# Heat lamps for pullets



## Goats Rock (Jun 20, 2011)

I got 36 assorted brown egg layers Sept 25, 2013. They were 2 day old peeps. I did the heat lamp, 95º for a week, lowered the temp each week until they outgrew their 4'x4' box. (It was only 8" high- too short)

I put them in the chicken coop when they were 7 weeks old. I had gotten rid of the previous flock- old and not laying anymore. The coop was disinfected and already for the new tenants! I did put 2 heat lamps in there, as the temps were in the 40's. The chicks are all feathered and are about half grown. 

Now our temps are in the teens and 20's and I am worried they will get too cold, so I put a 3rd heat lamp out there.
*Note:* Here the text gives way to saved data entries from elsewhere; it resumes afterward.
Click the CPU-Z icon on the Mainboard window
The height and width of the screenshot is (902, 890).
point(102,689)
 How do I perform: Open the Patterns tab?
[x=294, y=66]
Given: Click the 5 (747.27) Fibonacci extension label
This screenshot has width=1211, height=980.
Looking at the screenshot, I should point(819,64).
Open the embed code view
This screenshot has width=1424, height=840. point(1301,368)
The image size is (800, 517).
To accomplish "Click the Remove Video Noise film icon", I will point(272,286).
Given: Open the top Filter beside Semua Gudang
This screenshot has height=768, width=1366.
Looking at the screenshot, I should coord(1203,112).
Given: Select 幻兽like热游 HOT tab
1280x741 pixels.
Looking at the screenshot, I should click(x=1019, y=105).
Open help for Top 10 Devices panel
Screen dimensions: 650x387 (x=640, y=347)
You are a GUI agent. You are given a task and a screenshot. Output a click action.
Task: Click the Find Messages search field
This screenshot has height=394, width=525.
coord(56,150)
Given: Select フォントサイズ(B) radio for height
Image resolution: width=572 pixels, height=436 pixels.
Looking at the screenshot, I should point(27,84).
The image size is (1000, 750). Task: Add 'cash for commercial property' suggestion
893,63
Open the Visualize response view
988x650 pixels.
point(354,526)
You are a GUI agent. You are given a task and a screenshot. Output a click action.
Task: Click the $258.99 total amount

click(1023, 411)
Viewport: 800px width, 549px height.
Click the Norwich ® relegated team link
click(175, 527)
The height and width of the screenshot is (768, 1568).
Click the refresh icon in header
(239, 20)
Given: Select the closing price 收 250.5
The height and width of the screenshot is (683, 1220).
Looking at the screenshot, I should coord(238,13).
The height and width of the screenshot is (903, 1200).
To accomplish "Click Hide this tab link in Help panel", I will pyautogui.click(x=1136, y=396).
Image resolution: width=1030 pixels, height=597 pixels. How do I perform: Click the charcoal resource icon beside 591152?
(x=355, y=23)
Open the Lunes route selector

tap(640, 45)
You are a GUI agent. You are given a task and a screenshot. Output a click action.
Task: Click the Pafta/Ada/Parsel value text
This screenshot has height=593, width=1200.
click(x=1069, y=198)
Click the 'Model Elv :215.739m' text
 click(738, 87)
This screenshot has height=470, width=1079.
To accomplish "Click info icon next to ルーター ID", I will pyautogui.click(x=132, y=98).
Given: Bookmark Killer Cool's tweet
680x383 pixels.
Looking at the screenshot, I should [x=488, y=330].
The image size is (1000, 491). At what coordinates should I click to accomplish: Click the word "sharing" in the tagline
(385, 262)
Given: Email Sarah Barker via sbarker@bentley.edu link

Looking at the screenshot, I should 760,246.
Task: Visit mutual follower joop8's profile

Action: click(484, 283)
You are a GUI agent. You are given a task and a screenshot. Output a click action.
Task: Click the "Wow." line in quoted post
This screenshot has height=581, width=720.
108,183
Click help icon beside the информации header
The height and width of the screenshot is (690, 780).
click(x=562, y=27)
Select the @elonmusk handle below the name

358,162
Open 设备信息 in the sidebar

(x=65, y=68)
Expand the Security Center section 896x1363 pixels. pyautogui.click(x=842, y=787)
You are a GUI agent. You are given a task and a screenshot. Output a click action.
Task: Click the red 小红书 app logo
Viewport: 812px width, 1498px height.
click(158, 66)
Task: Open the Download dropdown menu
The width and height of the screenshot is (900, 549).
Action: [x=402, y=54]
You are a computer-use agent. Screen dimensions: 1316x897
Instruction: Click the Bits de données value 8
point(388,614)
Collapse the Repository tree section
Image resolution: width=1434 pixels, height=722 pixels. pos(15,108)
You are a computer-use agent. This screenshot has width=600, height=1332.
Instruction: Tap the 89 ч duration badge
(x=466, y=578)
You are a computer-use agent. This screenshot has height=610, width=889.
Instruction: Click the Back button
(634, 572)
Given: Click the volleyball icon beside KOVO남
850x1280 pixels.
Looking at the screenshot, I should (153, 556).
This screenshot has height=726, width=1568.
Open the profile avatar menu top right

My hubby thinks I am over doing it. (now they are 9 weeks old).

The windows have plexiglass in them, no direct drafts, a warm waterer and 3 lights! Do you think I need that many? I only have ever had chicks in the Spring/early summer, never had to deal with them in the daggone winter! 
Thanks.


----------



## happybleats (Sep 12, 2010)

as long as they have feathers and are in a draft free area..they should be fine..you can leave one (two if you worry ) heat source for them to cuddle under but three is not necassary..they will usually all huddle anyway under one and that helps keep them warm...


----------



## Goats Rock (Jun 20, 2011)

Ok! Great! That will cut my electric bill! Thanks!


----------



## ksalvagno (Oct 6, 2009)

One or two should be fine depending on how many can get under one.


----------